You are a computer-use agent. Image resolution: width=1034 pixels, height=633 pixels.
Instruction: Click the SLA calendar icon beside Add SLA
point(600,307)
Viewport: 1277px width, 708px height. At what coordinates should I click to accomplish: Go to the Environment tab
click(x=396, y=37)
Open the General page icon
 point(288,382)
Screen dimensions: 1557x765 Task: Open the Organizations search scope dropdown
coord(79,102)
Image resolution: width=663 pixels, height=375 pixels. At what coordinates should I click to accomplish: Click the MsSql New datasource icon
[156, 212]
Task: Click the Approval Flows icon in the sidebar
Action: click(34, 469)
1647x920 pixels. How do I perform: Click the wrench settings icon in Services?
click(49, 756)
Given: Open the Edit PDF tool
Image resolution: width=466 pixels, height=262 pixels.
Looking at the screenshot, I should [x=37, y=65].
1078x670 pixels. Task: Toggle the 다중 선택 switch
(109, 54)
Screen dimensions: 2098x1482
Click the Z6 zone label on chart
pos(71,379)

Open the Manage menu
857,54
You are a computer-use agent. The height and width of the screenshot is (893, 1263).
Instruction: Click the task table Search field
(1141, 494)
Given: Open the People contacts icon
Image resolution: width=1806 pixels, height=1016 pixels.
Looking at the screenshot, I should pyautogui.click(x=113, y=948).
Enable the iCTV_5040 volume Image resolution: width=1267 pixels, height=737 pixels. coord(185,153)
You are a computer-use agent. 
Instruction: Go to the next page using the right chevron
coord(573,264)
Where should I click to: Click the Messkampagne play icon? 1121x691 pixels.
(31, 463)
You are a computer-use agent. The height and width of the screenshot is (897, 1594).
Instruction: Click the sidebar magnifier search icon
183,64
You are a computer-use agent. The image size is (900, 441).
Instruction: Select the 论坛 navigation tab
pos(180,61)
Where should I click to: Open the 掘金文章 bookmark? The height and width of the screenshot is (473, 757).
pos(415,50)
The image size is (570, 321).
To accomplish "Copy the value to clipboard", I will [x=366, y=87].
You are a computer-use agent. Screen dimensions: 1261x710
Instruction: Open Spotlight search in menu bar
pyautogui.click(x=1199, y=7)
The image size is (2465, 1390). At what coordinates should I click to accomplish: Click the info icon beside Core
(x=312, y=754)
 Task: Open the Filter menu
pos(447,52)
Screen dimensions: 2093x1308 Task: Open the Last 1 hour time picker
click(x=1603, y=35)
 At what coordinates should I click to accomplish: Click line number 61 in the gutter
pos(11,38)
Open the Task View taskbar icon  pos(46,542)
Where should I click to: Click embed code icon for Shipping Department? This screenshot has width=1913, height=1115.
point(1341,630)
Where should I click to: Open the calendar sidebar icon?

Exercise details: Show the lines from the data above that contain the string "Given".

Exercise answer:
Given: Open the Edit PDF tool
Given: Open the People contacts icon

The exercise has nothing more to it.